There was brutal tenderness in the hoarse love song of his voice. His promises grated like stone on gold as the ghouls dragged in the marble throne. The seat for a dead queen, intended for Rae now.
The ghouls placed the queen’s pale chair on the shining dais beside the Emperor’s throne with its darkly brilliant wings. He made a gesture of invitation towards their thrones, courtly as if he were raised to be a gentleman.
She dropped her burning gaze to the dust. She couldn’t bear to see what she’d done.
He reached out.
The blade was hot with blood, the steel beneath cold as the grave. The Emperor used his sword to lift her chin, so they stood staring at each other before the black and white thrones.

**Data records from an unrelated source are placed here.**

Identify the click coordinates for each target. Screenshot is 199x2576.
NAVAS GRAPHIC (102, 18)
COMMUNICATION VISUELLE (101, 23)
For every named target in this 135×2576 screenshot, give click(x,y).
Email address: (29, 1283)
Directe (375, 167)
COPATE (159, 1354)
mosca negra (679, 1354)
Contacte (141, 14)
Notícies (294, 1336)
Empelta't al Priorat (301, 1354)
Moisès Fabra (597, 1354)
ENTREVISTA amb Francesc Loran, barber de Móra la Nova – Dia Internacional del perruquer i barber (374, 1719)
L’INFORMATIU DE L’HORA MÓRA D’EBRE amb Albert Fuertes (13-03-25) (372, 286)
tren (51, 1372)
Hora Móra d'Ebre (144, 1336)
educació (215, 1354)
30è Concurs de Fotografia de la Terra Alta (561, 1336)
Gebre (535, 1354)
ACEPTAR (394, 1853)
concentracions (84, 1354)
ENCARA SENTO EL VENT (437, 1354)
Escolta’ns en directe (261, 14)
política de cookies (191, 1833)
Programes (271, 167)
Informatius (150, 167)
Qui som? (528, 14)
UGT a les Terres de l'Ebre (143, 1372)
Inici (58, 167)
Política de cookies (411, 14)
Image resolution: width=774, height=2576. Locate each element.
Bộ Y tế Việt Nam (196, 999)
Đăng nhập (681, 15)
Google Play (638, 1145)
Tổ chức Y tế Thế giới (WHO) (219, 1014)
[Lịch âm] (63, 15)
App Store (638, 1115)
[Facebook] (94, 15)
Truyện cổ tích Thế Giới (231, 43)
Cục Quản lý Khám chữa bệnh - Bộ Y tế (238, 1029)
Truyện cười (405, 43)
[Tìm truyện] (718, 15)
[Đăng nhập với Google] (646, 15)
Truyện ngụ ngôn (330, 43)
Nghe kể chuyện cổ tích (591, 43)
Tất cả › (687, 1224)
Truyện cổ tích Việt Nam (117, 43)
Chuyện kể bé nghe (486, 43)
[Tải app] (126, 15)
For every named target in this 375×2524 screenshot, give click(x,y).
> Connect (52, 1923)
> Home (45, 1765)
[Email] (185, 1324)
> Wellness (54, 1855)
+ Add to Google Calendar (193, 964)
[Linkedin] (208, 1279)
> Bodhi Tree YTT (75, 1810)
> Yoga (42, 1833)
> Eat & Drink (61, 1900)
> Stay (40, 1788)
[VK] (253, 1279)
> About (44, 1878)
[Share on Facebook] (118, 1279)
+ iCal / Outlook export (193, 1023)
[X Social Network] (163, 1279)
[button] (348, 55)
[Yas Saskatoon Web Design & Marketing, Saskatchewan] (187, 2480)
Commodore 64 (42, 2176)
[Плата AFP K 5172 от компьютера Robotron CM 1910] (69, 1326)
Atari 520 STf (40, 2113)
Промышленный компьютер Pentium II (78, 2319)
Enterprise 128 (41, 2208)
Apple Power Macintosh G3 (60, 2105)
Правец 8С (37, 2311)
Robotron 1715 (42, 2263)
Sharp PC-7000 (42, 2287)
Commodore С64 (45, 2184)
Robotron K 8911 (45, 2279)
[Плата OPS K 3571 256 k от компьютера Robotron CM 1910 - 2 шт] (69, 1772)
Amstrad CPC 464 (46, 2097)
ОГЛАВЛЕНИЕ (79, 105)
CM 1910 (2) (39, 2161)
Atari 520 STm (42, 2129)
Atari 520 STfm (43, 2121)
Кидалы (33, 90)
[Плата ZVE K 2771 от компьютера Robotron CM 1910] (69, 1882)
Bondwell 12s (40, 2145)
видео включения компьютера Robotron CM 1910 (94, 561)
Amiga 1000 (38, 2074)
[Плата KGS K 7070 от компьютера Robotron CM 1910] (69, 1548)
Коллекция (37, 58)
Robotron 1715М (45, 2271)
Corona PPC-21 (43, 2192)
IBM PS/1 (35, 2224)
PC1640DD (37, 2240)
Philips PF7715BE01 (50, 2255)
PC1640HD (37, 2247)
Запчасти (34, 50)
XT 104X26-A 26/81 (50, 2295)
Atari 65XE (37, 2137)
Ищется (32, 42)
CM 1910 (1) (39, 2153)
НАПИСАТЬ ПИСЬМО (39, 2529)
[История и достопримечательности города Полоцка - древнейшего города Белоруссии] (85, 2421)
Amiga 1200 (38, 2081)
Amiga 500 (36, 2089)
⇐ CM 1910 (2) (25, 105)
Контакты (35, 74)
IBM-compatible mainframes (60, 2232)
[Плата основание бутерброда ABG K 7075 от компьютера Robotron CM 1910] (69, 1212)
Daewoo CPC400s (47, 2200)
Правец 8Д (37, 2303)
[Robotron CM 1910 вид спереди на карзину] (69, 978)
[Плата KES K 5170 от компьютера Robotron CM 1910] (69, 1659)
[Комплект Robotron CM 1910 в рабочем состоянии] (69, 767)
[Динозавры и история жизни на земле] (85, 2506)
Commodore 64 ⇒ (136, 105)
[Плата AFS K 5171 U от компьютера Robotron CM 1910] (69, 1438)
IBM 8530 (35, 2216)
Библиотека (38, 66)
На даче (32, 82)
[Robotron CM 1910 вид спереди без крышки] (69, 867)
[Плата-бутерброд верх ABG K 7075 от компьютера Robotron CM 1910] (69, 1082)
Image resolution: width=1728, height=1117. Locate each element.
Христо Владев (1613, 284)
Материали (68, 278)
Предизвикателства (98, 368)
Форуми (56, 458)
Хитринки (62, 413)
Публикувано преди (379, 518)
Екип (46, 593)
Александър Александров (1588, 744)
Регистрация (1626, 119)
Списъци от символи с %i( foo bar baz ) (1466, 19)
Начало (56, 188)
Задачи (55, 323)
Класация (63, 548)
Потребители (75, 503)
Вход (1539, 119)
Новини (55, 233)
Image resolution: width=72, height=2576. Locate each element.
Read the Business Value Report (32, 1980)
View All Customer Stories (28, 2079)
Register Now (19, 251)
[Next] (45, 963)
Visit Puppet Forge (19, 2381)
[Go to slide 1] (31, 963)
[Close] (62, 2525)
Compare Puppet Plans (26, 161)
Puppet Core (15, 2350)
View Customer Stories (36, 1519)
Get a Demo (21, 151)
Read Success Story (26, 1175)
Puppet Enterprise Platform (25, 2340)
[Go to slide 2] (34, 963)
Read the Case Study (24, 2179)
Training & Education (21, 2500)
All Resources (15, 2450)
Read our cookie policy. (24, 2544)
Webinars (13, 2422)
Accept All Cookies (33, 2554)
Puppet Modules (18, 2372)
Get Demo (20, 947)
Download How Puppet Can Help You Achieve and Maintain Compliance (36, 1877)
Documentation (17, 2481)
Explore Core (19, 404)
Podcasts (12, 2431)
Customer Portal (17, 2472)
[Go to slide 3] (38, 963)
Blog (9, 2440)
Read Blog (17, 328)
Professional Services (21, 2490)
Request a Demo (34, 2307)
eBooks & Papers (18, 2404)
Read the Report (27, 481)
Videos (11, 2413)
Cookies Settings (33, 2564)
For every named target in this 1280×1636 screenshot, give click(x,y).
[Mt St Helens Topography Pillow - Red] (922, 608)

“Be happy. Be my evil queen.”
The horror was relentless. So was she. At the edge of desperation, all she needed was to live long enough to craft one last scheme.
Stolen silver made her fingers shine cold and glowing pale as a ghost’s. The Emperor’s armoured claw closed, heavy as a cage, on her gauntlet when she offered him her hand. A monster, clinging to a shade.
Rae vowed, “I will.”
When they ascended their thrones, she held her head high on the dead queen’s stone seat. He sprawled with insouciant grace, one leg hooked over the throne’s arm, still looking at her.
The Emperor’s eyes had once been the grey of ashes, but the ash had woken to burning new life. Fire and smoke rose in the dark red imperial gaze. A crimson ravine yawned wide. She stared into the abyss, and saw her death in his eyes.
Key smiled. “Evil wins at last, my lady.”